Dr. Liu discussed results from a collaboration with Cynthia Hendrickson, Ph.D., of the Genomic Service Lab at HudsonAlpha Institute for Biotechnology, on exome capture. Using the NimbleGen SeqCapEZ Human Exome v3, Dr. Hendrickson was able to obtain virtually the same results starting with only 100 ng of genomic DNA using the NEBNextUltra DNA Library Prep Kit as with 2.5 µg genomic DNA using a traditional protocol.
This is all the more impressive when keeping in mind that “you will lose 99% of your library because the human exome is only 1% of the whole genome,” Dr.

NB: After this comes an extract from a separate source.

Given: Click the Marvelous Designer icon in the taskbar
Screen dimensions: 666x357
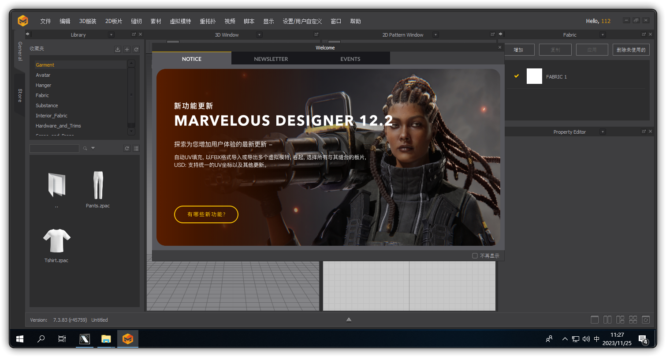Looking at the screenshot, I should [x=127, y=339].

Liu remarked.
Divide, Skim, and Conquer
Ending up with only 1% of the genome has the obvious advantage of needing to sequence and analyze that much less DNA.

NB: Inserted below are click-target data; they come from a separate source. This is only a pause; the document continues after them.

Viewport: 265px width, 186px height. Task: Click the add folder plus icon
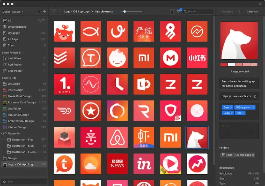coord(44,12)
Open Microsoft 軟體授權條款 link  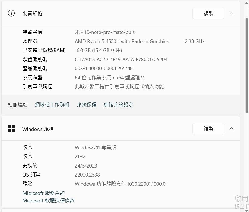tap(49, 200)
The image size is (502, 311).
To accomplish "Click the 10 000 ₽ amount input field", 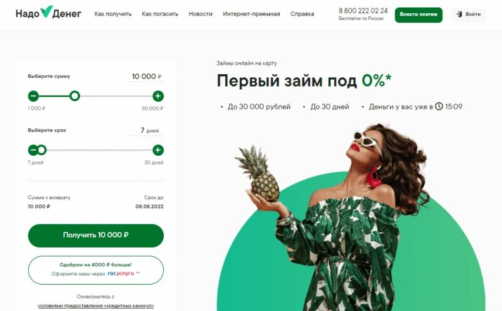I will pyautogui.click(x=146, y=76).
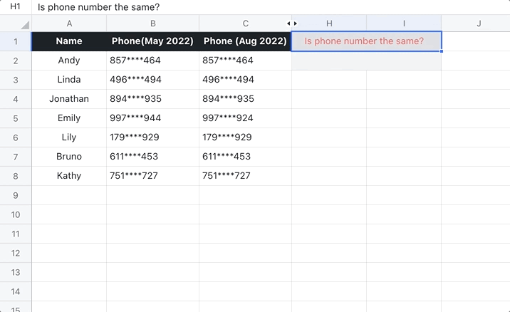Image resolution: width=510 pixels, height=312 pixels.
Task: Click the Bruno name cell
Action: (x=69, y=157)
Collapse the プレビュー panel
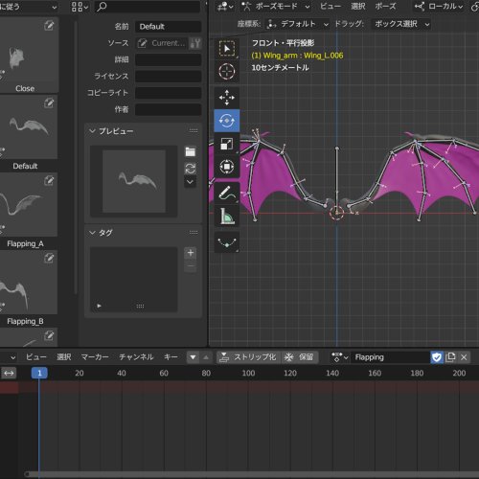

David Edwards, Ph.D., professor at the University of Queensland, used different means to address the challenges of the large and complex wheat genome, which is six times larger than the human genome. “It’s 80–90% repetitive. It contains three genomes—it’s hexaploid (as opposed to humans that are diploid). You can imagine the challenge of trying to sequence something like that!” he exclaimed.
One of Dr. Edwards’ collaborators isolates individual arms of chromosomes in microgram quantities, dissecting this complex genome into manageable pieces, reducing the complexity of assembling sequence data. “We’ve sequenced both arms of chromosome 7 from each of the three genomes now, and each one is the size of a rice genome,” he said.
Another way they reduce complexity is by using a skim-based genotyping-by-sequencing method—that is, sequencing at very low density, and calling the SNP where it matches a known polymorphism on the reference genome. “The advantage is that it’s essentially dial-able, you only need a very small amount of sequence data if you’re doing trait association,” he explained. “You only need very low coverage and it’s very cheap.”
Increasing the amount of data generated, on the other hand, yields a very high density of SNP genotypes, more than 3 million SNPs on chromosome 7 alone, which allows the group to examine the reference genome itself and compare haplotype blocks. If the haplotype block breaks down, part of the genome may have been mis-assembled or rearranged.
“So we’re using this high-density skim sequencing—that’s almost a contradiction in terms—to go through and validate and to fix genome assemblies,” Dr. Edwards said. “We’ve also used it for trait mapping, which is very straightforward and provides a physical rather than a genetic location, useful to identify candidate genes.”
They looked at the relationship among the three genomes (termed A, B, and D) to determine the impact that early farmers had on bread wheat. Most genes are conserved among the three genomes, and the differential gene loss that was found supported current theories of wheat’s evolution and domestication. The A and B genomes came together about 50,000 years ago—“the gene networks that are lost relate to it being grown in the wild,” Dr. Edwards explains.
The tetraploid wheat was then domesticated and dispersed by migration up through the Middle East into what is now southern Turkey where it came into contact with D genome wheat about 10,000 years ago. He said, “this was presumably growing in the same field as the domesticated tetraploid, and that formed a hybrid hexaploid wheat that became the bread wheat we eat today. The types of genes and the gene networks that are lost are really quite different, and this tells us that the new bread wheat was under very different selective pressure.”